As a reproductive endocrinologist, I see cases of polycystic ovary syndrome (PCOS) on a daily basis. One of the most common female endocrine disorders, conservative estimates suggest that PCOS affects approximately five to ten percent of women who are of childbearing age. My ob-gyn colleagues have often asked whether Clomid or metformin is the preferred therapy for PCOS when patients are trying to conceive. The goal of these medications is to induce ovulation so that conception can occur. In my opinion, Clomid is the best choice for first line treatment.

Treatment of PCOS with metformin is relatively new, so medical literature to back up its use and comparative studies have only recently become available. Based on my experience, metformin will almost never take a patient that has menses every two to four months and make the cycles fall in the regular range of every 28-32 days. What metformin will do is take a PCOS patient that ovulates three to four times per year and increase the number to five to seven times per year. However, the metformin cycles usually last much longer than normal, which makes it hard for patients to know in which part of the month they are fertile.

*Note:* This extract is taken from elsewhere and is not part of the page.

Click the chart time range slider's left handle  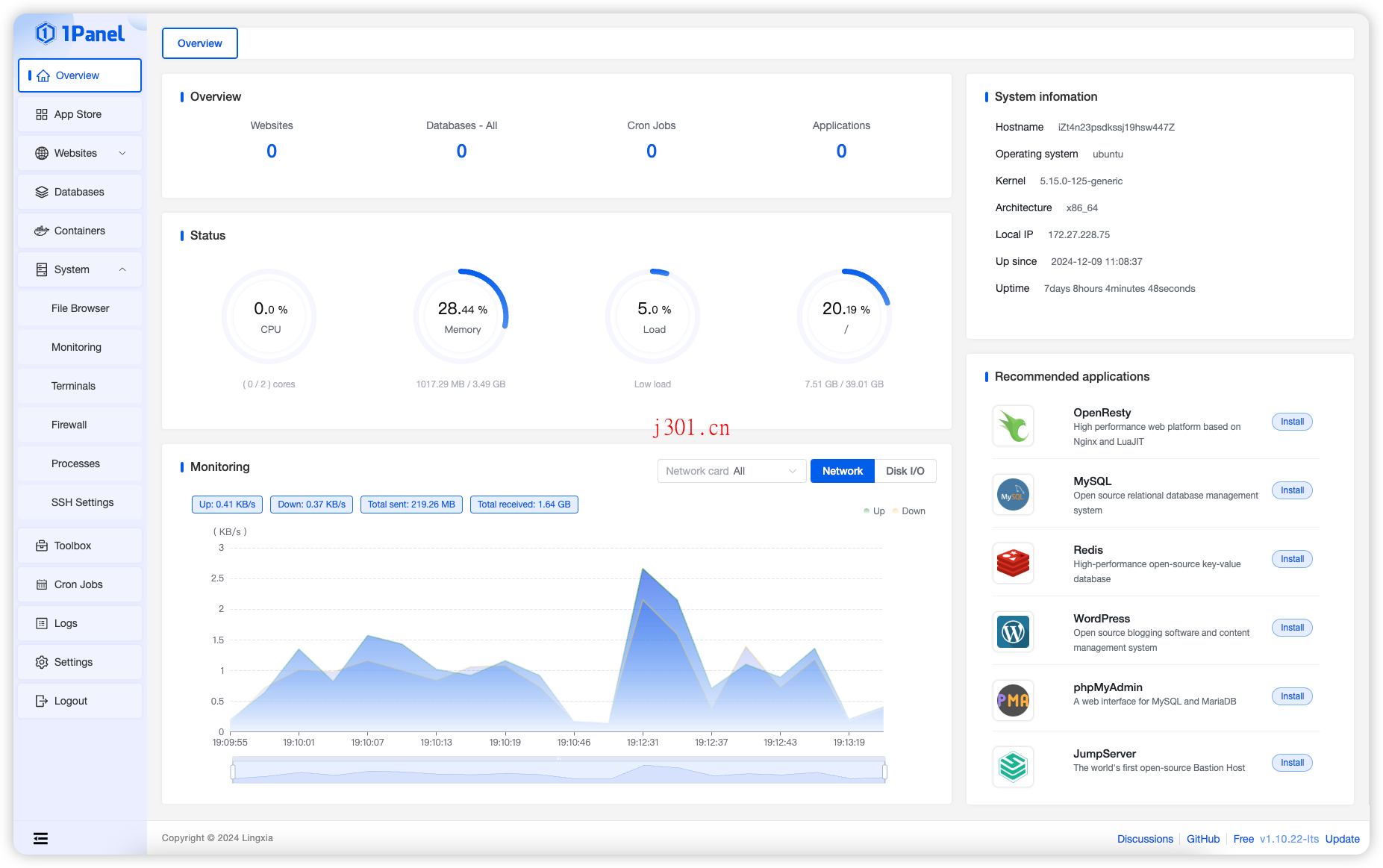(234, 771)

To offer you more information on this topic, I have included abstracts and summaries from medical journals I receive. The February 2009 addition of Fertility and Sterility examined the use of Clomid, metformin, or a combination of the two medications. These sources ultimately recommend starting with Clomid first since it is easier, cheaper, safer, and has fewer side effects; also, the ovulation rates and pregnancy rates are higher with Clomid. Physicians may still consider metformin, but not usually as the first line of treatment. As well, I have found that metformin combined with Clomid or letrozole can help many patients with severe cases of PCOS ovulate without having to add gonadotropins.